THE PROBLEM: Reproduce verbatim the items below, covering only the stretch from the line containing "Open the Erich Styger user dropdown" through the line containing "Action: pyautogui.click(x=278, y=206)", both included.

Records from a data collection:
>>>>
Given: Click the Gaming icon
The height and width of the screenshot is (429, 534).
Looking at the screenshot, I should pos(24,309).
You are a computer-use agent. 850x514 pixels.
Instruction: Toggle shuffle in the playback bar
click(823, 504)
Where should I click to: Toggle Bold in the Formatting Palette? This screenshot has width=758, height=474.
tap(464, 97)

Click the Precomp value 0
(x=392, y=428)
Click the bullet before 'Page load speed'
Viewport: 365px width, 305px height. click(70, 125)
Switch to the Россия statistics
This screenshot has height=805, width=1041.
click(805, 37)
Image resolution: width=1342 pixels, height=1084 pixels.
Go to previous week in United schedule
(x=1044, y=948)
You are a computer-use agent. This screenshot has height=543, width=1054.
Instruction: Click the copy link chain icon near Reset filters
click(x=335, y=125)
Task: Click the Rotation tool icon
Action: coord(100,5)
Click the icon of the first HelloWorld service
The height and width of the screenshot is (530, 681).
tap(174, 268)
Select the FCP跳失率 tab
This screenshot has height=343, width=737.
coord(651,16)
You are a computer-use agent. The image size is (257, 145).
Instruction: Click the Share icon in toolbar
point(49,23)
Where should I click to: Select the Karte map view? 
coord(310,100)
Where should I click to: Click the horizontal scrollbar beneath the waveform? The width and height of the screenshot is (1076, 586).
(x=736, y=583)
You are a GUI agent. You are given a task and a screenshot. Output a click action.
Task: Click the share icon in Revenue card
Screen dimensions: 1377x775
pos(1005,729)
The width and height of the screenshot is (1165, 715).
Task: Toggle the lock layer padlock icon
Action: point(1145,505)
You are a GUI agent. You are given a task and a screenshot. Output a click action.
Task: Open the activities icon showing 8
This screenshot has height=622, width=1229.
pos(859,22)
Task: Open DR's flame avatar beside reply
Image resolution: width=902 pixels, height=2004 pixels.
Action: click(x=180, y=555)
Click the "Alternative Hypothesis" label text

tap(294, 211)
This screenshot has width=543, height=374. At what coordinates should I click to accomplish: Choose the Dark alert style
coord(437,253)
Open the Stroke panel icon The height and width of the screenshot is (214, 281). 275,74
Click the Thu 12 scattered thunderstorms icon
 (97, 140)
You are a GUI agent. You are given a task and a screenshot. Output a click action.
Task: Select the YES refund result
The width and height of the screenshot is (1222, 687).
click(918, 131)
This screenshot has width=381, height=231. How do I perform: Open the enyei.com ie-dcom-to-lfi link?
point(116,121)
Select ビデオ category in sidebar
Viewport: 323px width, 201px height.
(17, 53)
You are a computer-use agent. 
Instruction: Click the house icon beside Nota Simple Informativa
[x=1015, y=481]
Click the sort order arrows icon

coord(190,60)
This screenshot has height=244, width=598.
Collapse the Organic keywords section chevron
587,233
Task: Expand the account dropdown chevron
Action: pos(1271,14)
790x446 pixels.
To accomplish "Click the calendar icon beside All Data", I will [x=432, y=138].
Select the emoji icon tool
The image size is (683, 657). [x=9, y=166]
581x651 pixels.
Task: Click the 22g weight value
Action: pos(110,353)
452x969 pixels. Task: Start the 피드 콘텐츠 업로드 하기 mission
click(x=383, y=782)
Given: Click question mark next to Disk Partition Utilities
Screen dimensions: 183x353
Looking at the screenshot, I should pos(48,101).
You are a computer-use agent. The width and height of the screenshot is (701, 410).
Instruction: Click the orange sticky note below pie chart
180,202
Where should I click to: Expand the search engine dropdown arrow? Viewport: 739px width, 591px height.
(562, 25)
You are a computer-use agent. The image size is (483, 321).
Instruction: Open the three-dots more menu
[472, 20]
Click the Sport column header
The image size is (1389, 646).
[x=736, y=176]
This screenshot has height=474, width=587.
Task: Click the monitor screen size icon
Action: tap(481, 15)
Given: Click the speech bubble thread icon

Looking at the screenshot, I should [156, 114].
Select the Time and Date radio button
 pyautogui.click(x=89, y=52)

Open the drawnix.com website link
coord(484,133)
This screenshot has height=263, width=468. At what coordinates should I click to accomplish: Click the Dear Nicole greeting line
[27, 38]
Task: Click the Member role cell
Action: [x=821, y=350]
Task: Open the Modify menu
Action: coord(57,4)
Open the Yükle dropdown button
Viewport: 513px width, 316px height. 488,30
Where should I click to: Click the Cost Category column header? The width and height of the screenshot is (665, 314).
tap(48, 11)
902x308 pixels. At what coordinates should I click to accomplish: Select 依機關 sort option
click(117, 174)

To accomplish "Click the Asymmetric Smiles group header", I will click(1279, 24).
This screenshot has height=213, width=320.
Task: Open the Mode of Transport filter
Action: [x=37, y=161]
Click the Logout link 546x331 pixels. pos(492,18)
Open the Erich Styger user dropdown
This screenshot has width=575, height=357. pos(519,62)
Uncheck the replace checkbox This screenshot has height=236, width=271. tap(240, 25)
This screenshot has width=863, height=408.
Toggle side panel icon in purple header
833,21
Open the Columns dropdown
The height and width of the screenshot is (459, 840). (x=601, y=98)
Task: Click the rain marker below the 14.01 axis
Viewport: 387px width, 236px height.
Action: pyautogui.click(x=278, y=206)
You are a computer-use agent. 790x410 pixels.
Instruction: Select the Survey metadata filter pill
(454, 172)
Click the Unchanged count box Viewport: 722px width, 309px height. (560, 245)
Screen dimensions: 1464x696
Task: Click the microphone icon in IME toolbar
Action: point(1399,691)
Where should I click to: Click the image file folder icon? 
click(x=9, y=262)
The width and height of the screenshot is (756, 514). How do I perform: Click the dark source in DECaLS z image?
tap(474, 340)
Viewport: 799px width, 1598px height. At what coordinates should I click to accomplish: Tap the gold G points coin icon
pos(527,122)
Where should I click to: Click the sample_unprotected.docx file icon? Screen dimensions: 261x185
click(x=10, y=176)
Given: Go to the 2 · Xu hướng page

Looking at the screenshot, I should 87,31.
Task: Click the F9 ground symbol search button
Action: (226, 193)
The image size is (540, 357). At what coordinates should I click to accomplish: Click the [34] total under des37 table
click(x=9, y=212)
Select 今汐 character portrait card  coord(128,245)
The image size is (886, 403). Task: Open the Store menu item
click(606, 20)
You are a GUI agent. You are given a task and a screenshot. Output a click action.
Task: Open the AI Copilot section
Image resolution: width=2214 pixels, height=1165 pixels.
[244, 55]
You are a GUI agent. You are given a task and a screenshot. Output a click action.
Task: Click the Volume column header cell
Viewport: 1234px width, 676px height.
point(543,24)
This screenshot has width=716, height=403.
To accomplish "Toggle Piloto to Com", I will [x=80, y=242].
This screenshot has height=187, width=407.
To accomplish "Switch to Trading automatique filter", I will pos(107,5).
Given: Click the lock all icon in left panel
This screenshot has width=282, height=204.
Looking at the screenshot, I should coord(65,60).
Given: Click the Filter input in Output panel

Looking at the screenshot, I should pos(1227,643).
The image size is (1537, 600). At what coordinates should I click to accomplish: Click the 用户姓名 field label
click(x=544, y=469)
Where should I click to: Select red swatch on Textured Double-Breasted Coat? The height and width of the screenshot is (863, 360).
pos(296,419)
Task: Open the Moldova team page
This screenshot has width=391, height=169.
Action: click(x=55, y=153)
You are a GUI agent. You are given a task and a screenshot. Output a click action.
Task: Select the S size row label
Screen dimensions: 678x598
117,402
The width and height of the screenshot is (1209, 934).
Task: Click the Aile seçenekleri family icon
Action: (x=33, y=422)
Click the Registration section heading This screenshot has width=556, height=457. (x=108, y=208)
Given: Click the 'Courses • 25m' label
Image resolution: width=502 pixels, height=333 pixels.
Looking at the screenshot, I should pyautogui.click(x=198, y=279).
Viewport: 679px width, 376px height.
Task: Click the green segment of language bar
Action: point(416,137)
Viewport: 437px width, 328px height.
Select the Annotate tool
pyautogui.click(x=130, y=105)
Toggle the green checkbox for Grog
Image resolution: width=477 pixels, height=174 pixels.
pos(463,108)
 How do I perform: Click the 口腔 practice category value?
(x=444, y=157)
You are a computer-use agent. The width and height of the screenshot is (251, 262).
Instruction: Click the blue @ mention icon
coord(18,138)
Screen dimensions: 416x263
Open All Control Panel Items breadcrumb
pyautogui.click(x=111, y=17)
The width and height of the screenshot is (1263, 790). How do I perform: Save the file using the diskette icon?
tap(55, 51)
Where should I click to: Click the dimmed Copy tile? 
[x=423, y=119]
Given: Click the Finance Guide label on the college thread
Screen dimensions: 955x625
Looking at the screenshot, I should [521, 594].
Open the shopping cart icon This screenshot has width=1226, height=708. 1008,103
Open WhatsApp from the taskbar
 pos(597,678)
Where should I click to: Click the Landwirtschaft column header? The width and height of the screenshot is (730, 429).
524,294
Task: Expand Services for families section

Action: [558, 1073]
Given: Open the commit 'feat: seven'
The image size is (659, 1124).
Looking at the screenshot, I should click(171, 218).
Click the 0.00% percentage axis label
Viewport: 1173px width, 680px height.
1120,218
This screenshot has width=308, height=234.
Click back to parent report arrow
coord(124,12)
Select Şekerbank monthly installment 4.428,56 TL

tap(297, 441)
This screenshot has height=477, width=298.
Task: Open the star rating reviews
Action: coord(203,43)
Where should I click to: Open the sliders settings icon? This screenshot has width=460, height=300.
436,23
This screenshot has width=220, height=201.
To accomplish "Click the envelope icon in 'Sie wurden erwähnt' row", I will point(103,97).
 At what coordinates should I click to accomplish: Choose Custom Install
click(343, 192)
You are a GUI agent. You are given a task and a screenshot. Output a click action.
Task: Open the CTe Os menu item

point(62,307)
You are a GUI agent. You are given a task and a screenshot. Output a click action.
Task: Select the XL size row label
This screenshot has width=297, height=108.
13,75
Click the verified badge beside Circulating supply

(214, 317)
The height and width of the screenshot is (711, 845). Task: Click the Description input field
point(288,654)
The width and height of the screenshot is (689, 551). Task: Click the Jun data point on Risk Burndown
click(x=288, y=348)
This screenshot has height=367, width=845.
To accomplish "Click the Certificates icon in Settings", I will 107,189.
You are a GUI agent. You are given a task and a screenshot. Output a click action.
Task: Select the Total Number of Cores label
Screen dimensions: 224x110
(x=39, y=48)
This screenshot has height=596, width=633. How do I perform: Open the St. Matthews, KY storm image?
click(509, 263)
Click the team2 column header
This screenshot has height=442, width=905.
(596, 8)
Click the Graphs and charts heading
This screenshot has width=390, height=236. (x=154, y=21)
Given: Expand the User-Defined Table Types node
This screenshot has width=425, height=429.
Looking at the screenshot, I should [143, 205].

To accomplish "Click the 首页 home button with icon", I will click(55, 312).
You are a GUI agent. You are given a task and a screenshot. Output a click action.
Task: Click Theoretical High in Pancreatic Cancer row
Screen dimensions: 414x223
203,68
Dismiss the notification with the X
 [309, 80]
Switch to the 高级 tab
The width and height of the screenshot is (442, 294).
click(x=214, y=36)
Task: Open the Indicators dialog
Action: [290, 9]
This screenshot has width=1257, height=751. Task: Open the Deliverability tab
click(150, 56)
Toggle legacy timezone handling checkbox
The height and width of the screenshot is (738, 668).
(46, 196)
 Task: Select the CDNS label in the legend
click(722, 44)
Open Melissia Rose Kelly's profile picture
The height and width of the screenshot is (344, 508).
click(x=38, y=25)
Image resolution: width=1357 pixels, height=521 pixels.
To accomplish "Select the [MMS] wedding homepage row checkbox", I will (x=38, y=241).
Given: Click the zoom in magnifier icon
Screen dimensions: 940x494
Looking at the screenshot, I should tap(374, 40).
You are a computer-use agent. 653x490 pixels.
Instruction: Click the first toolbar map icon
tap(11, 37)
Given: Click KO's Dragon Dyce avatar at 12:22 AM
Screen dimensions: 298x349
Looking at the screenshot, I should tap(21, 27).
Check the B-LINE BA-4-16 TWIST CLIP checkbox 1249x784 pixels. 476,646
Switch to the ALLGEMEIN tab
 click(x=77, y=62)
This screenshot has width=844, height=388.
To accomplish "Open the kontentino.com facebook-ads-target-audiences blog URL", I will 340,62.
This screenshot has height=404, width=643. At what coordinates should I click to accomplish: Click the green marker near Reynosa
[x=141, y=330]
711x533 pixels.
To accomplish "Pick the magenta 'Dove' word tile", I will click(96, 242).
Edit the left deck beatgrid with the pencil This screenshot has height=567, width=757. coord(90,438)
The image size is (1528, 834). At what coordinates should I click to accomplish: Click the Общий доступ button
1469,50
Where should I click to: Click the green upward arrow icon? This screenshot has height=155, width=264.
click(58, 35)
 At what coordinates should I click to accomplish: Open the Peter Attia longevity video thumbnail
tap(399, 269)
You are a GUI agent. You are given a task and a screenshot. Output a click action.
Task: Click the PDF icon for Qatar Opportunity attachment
<<<<
WRITTEN SOLUTION:
Open the Erich Styger user dropdown
This screenshot has width=575, height=357. pos(519,62)
Uncheck the replace checkbox This screenshot has height=236, width=271. tap(240, 25)
This screenshot has width=863, height=408.
Toggle side panel icon in purple header
833,21
Open the Columns dropdown
The height and width of the screenshot is (459, 840). (x=601, y=98)
Task: Click the rain marker below the 14.01 axis
Viewport: 387px width, 236px height.
Action: pyautogui.click(x=278, y=206)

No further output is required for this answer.